1. Changing strategy is a fundamental change in data meaning (e.g., "last value wins" → "preserve all insertions")
2. Developers must write a migration script to:
   - Read old data (using old strategy)
   - Transform it to new representation
   - Write back (using new strategy)
3. This is similar to changing a SQL column from `VARCHAR` to `JSON[]` - requires manual intervention

**Example migration script:**
```rust
// One-off migration: Position from LWW to RGA (hypothetical)
fn migrate_position_lww_to_rga() {
    let old_positions = load_all::<Position, LWWStrategy>();
    for (id, pos) in old_positions {
        let rga_pos = Position::from_lww(pos);  // Manual conversion
        save_with_strategy::<Position, RGAStrategy>(id, rga_pos);
    }
}
```

**Rationale:** Automating strategy migration would hide the semantic implications and likely produce incorrect results. Better to be explicit that this is a major change requiring careful thought.

### Open Questions

1. **Conflict visualization:** Should applications optionally be notified when conflicts occur for UI feedback? (e.g., showing a "merged with remote changes" indicator)
2. **Partial sync:** Should we support syncing only specific fields of a component, or is component-level granularity sufficient?
3. **Migration tooling:** Should we provide a CLI tool to scaffold migration functions automatically based on field diffs?

## Why This Matters

**RFC 0001** provides the foundation: a correct, robust CRDT synchronization protocol.

**RFC 0003** provides the interface: an ergonomic abstraction that makes the foundation accessible.

The goal isn't to hide complexity—it's to **organize it clearly**. Developers get:
- Declarative configuration (via attributes)
- Generated implementation (via macros)
- Observable behavior (via logging and diagnostics)
- Performance guarantees (via benchmarks)
- Correctness enforcement (via required versioning)

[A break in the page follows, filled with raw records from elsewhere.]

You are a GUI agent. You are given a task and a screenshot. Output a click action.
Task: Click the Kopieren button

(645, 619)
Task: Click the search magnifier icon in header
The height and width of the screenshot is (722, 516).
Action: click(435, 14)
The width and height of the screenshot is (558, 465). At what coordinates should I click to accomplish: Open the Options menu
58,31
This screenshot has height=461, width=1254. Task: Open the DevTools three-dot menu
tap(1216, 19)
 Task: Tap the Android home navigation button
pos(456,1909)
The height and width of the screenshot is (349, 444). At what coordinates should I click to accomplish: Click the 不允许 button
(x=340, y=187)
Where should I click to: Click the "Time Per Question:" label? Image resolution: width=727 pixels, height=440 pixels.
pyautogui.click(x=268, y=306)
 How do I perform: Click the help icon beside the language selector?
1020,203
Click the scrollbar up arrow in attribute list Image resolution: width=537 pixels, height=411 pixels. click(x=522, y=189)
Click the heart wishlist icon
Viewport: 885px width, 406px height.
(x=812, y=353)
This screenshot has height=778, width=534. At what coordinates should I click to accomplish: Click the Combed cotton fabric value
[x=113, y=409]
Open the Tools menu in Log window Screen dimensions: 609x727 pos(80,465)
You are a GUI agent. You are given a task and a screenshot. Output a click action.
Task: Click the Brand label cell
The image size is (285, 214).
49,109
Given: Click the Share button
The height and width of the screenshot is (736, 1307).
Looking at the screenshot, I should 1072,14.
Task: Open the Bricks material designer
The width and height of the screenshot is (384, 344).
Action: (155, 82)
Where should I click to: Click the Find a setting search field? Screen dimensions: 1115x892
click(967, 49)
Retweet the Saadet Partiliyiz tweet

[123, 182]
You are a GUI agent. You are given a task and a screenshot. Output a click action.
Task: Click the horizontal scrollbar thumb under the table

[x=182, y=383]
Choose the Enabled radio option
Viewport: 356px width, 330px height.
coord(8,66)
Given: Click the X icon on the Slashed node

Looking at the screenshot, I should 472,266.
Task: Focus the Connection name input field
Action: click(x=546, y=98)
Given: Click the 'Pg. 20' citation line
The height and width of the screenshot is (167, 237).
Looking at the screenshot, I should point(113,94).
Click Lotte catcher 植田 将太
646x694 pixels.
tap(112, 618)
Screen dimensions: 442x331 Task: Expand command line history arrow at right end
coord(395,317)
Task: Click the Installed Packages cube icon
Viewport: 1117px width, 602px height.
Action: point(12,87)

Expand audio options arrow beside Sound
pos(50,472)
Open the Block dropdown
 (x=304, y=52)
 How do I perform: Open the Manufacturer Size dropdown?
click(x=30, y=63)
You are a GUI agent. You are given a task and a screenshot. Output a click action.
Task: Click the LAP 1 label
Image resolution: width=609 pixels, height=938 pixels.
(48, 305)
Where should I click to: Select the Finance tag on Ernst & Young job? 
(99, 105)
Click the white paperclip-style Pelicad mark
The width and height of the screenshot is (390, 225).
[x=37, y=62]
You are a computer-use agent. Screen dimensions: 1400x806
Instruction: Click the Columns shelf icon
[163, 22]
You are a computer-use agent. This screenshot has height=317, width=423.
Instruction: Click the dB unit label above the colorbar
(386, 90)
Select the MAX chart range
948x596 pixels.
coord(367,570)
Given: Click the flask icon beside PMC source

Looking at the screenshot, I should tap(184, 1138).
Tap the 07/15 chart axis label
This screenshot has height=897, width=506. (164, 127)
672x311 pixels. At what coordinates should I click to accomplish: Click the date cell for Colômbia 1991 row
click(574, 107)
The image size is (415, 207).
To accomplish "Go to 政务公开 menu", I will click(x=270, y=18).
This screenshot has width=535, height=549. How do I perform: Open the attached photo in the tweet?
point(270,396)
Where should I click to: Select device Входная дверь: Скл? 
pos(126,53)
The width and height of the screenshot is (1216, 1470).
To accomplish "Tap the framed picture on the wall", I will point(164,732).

They can prototype in single-player, add sync attributes, and have a working multiplayer prototype. When things break, they have tools to understand why.

## References

- RFC 0001: CRDT Synchronization Protocol
- RFC 0002: Persistence Strategy
- [Automerge](https://automerge.org/): Inspiration for ergonomic sync

## Quick Reference

**Minimal example:**
```rust
#[derive(Component, Reflect, Synced)]
#[sync(version = 1, strategy = "LastWriteWins")]
struct Health(f32);

commands.spawn((Health(100.0), Synced));
```

**Strategy selection:**
- `"LastWriteWins"` - simple values (positions, health)
- `"Set"` - unordered collections (tags, selections)
- `"Sequence"` - ordered lists (paths, text, strokes)
- `"Custom"` - implement `ConflictResolver`

**Debugging:**
```rust
commands.entity(entity).insert(DiagnoseSync);
```

**Inspection:**
```rust
cargo expand  // View generated code
```

That's the essence: declarative attributes generate explicit, observable, zero-cost code.